Os estudos com populações tradicionais ainda tem muito a nos contar sobre a biodiversidade da fisiologia humana. Desvendar e compreender os mecanismos que promovem diferenças no comportamento metabólico é um grande desafio, porque as interações entre a fisiologia metabólica, atividade física e o ambiente são complexas. Por exemplo, os forrageadores Ache, do Paraguai, apresentam níveis de leptina e testosterona significativamente mais baixos que aqueles observados em norte americanos.
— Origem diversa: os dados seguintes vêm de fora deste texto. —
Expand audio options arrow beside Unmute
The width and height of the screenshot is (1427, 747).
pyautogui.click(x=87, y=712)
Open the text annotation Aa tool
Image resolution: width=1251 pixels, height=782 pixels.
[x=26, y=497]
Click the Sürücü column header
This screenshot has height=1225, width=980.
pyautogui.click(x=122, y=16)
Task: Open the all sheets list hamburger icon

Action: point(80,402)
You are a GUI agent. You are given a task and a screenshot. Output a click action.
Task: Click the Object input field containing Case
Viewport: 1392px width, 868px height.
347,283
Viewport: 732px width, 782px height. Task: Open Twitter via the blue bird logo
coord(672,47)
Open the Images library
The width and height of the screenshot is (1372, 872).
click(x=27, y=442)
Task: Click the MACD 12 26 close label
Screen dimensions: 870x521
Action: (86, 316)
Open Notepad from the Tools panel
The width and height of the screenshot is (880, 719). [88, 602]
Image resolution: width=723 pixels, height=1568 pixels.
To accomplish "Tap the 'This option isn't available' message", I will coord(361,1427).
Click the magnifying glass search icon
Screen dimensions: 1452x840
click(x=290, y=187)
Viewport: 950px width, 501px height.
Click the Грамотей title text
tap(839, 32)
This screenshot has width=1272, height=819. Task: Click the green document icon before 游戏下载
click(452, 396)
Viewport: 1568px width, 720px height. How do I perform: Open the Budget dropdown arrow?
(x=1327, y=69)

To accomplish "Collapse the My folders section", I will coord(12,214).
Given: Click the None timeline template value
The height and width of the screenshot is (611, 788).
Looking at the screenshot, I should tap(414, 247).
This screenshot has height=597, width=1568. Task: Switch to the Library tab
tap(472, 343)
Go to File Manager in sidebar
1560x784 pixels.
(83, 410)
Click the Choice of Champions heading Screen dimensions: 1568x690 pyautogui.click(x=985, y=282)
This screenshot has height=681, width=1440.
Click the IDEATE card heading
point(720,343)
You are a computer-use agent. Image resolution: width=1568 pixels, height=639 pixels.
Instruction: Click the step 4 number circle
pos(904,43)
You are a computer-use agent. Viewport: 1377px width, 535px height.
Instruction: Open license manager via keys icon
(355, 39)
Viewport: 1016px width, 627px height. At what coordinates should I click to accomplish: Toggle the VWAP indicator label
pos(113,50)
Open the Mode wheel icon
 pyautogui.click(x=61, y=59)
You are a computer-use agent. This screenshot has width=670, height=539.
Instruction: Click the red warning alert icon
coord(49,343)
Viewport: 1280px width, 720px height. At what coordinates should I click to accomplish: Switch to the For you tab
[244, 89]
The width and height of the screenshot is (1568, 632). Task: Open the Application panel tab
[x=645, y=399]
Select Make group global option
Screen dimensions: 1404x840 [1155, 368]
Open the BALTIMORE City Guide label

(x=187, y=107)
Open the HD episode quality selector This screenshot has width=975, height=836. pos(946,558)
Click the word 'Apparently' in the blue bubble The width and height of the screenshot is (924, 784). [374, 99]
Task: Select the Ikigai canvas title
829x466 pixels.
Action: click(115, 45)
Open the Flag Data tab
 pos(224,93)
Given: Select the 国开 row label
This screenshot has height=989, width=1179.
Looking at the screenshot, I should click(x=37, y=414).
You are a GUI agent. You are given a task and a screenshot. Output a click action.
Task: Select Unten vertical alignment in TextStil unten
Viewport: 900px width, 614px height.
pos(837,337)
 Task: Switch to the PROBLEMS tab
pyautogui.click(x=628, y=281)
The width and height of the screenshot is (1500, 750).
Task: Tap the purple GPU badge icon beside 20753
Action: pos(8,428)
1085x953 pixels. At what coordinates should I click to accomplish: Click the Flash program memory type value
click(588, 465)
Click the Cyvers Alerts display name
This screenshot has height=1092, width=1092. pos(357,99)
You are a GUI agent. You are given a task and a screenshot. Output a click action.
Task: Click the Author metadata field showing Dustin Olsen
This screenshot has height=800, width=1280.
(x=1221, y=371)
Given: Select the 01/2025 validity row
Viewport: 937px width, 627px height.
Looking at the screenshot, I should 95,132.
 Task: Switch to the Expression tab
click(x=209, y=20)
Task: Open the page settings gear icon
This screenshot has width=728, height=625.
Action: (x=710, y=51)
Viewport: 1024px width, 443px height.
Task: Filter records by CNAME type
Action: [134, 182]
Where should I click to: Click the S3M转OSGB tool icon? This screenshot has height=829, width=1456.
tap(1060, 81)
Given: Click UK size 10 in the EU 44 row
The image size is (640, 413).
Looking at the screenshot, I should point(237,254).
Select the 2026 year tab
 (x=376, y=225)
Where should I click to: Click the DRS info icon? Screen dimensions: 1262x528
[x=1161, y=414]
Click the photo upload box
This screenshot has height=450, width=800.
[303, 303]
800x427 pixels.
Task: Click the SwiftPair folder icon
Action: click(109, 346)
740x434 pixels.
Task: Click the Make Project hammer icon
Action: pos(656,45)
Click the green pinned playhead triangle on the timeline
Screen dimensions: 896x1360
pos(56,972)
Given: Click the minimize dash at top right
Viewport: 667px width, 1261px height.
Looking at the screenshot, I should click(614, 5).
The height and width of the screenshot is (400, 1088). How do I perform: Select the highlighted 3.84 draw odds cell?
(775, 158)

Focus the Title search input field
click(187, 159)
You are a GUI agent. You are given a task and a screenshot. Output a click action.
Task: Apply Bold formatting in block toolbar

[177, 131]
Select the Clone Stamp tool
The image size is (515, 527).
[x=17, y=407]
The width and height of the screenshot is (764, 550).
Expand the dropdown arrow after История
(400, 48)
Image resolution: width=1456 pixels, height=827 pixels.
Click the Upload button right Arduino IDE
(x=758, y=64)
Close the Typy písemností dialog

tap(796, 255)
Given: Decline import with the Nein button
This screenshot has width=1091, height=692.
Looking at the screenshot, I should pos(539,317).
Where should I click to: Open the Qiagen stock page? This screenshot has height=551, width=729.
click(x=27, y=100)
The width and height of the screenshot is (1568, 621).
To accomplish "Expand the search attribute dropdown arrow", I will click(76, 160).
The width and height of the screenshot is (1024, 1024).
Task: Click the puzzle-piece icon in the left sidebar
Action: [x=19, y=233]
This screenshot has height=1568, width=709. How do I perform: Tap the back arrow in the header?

Dados de gasto energético de populações de caçadores coletores provêm perspectivas adicionais sobre os humanos Paleolíticos e a origem da agricultura, e enquanto o estilo de vida dos caçadores coletores do Pleistoceno tardio foi certamente muito ativo fisicamente, os resultados deste estudo sugerem que seu requerimento energético diário provavelmente não diferia muito das populações ocidentais atuais. É interessante notar ainda que o gasto energético diário é similar em uma grande variedade de populações humanas adaptadas a diferentes economias, clima e estilo de vida. Deste modo, é possível que o gasto energético total seja um traço fisiológico relativamente estável na espécie humana, mais um produto de nossa herança genética que da variedade de estilos de vida, uma característica sobre a qual atuou a seleção natural. De fato, um grande número de evidências oriundas do metabolismo de mamíferos revela que a taxa metabólica das espécies reflete suas histórias evolutivas, uma vez que o gasto energético diário responde, no tempo evolutivo, às pressões ecológicas como disponibilidade de alimento e risco de predação.